Last year that suggestion would’ve caused me major anxiety, but this year, I’m totally fine with it.
We wade through the sea of people to get to the center of the mall, and I snag us a small table while she goes to get us two strawberry-and-banana smoothies.
“I got you a pretzel,” she says when she finds me at the table twenty minutes later. “It’s plain, just a little salt.”
“Awesome.”
“So, spill the tea, hon,” she says after we’ve sipped our drinks for a few minutes and caught our breath.
I pull off a small piece of warm, soft pretzel and chew it before answering her.
“What tea?”
“With you and the hubby. How are things?”

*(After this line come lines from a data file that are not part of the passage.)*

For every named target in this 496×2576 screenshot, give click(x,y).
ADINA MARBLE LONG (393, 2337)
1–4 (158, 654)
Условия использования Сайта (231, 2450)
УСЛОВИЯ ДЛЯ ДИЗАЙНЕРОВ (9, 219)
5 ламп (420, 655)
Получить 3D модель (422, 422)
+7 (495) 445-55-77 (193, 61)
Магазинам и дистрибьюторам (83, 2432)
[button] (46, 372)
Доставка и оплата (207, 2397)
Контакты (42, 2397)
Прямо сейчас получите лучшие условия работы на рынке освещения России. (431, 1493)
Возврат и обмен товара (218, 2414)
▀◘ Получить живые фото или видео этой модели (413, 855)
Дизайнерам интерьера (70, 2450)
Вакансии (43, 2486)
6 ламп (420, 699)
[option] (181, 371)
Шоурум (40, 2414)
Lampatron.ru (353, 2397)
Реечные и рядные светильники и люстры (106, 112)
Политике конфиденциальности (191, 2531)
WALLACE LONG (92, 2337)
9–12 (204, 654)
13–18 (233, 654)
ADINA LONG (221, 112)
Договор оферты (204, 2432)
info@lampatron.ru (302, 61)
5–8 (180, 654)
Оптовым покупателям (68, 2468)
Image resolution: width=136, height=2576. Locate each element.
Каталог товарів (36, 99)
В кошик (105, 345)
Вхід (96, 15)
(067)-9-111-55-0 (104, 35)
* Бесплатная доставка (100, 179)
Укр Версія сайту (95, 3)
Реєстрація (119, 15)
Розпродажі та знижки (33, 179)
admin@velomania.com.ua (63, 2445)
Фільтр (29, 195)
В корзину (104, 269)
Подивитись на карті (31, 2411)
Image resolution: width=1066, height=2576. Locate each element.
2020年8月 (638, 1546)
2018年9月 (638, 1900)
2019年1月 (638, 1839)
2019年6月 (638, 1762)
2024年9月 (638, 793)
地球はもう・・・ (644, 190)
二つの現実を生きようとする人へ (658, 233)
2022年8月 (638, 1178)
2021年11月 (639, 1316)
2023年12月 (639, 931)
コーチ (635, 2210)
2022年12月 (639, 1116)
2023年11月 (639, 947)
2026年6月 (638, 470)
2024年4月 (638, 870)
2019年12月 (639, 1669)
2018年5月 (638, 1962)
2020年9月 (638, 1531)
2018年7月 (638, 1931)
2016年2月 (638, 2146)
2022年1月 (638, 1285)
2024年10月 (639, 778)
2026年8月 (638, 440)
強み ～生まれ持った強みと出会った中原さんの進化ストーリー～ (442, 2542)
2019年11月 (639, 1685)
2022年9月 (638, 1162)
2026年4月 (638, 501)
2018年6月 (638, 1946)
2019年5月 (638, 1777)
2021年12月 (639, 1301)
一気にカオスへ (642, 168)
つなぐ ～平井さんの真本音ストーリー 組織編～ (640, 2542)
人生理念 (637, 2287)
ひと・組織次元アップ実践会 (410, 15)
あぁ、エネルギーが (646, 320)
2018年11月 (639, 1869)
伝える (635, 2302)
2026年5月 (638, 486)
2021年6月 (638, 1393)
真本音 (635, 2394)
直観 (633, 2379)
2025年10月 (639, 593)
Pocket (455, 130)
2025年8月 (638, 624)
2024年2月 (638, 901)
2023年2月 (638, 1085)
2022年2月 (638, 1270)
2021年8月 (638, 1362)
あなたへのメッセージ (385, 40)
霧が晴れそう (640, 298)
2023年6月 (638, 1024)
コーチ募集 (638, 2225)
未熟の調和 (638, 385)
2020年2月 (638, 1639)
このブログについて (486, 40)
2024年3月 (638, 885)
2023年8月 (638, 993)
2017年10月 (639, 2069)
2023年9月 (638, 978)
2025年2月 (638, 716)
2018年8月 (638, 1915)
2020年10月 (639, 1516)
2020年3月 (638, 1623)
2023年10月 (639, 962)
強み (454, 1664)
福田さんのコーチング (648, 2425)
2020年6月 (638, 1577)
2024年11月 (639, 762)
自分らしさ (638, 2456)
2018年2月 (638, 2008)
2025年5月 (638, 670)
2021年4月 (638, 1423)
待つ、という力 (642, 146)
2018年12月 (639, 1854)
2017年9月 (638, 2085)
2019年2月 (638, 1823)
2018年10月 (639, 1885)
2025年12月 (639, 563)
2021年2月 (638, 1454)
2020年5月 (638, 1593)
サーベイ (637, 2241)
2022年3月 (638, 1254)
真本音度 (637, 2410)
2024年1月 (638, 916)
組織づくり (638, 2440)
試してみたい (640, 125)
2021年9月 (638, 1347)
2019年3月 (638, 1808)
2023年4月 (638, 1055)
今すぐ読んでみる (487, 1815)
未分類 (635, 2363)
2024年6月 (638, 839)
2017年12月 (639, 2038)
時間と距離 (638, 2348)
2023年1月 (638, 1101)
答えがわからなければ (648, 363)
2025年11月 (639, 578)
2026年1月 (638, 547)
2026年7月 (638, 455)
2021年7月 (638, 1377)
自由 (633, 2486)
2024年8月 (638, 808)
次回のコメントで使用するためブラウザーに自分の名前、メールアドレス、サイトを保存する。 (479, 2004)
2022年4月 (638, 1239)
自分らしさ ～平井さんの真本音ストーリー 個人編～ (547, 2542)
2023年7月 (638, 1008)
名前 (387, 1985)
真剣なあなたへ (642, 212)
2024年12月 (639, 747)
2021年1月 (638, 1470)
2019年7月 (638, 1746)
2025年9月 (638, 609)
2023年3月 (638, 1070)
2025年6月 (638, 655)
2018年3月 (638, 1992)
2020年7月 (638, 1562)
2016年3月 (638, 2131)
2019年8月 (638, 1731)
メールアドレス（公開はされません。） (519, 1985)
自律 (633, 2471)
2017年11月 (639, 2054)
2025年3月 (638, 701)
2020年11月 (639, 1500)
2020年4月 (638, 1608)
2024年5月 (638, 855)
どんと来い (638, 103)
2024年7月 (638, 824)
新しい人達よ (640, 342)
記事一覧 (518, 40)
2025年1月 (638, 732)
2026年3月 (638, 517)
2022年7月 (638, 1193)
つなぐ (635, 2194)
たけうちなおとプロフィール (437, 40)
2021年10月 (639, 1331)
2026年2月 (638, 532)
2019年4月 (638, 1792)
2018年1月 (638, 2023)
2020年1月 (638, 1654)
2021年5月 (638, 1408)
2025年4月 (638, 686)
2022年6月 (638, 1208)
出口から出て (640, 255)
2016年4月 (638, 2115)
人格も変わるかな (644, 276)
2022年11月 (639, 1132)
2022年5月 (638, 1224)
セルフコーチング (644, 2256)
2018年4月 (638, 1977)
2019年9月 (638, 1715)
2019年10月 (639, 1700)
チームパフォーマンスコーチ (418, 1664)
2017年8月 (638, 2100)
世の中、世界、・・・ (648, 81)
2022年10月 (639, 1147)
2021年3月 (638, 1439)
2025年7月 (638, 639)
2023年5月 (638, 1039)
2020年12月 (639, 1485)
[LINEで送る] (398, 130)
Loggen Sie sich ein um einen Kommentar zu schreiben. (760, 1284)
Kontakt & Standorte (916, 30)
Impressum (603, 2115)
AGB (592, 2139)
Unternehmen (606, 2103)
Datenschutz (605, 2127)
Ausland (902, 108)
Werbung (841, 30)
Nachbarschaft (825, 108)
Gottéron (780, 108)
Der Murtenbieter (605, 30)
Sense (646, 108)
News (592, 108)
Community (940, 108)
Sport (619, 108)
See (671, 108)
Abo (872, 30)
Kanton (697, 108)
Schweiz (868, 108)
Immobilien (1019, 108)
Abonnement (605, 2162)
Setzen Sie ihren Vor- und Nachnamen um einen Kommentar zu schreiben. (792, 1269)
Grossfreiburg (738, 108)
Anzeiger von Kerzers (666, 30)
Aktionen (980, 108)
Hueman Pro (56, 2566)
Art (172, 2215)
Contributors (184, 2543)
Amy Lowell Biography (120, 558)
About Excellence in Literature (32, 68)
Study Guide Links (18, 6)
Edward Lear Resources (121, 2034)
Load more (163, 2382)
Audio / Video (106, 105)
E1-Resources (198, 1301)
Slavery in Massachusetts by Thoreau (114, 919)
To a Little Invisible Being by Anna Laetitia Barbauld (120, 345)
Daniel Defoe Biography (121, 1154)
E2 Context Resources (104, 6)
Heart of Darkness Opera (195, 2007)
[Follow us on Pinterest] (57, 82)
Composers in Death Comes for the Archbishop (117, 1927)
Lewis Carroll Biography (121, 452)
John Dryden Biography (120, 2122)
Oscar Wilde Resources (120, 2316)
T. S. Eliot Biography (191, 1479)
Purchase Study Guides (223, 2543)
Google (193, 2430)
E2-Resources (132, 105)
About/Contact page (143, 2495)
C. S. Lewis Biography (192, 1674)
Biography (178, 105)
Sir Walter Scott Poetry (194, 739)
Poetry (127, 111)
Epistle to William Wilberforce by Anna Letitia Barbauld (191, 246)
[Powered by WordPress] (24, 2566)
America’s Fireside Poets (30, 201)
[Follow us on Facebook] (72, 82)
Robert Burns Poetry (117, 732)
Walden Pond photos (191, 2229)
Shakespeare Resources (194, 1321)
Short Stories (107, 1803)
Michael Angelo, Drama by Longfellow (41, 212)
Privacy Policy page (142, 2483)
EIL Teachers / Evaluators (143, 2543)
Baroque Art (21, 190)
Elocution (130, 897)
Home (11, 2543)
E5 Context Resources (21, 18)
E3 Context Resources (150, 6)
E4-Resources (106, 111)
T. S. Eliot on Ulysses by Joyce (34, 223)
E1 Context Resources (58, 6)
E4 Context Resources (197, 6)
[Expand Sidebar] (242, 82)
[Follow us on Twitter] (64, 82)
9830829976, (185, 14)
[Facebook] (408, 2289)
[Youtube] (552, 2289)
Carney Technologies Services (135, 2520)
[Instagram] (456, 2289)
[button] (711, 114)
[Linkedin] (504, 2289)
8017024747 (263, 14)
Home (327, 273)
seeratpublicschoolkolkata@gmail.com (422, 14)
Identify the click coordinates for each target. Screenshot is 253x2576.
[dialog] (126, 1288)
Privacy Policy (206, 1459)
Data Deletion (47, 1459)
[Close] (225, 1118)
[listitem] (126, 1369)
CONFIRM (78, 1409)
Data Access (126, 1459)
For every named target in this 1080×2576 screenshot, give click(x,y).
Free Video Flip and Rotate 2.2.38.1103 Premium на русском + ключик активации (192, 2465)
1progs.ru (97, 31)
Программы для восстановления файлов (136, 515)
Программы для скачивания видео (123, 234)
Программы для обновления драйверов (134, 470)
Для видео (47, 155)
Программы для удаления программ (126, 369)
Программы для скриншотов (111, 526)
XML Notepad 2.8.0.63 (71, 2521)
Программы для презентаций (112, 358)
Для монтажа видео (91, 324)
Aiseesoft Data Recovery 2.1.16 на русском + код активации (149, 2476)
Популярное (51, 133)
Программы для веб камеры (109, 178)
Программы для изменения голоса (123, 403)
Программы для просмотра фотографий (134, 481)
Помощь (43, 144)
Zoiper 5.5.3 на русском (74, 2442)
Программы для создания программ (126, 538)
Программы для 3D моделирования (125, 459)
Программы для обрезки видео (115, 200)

My chest twinges at the mention of Jude. I was hoping we’d get through the day without talking about him. The wounds are still raw and aching and I’ve been working hard at healing them with the help of my therapist.
And Gus. Purrs and headbonks make all things better.
“Things are the same. We’ve gone back to being friends.”
“That sucks. I was totally team Jude,” she says, dipping her pretzel into a thick, bright orange cheese sauce. I’m not at a point where I could put something like that in my own mouth.
“I was too,” I say sadly. “I’ve run the gamut of being totally devastated, to confused, to pissed off. I’m mentally exhausted. But I can’t be mad at him for doing what he thinks is best for himself or for me.”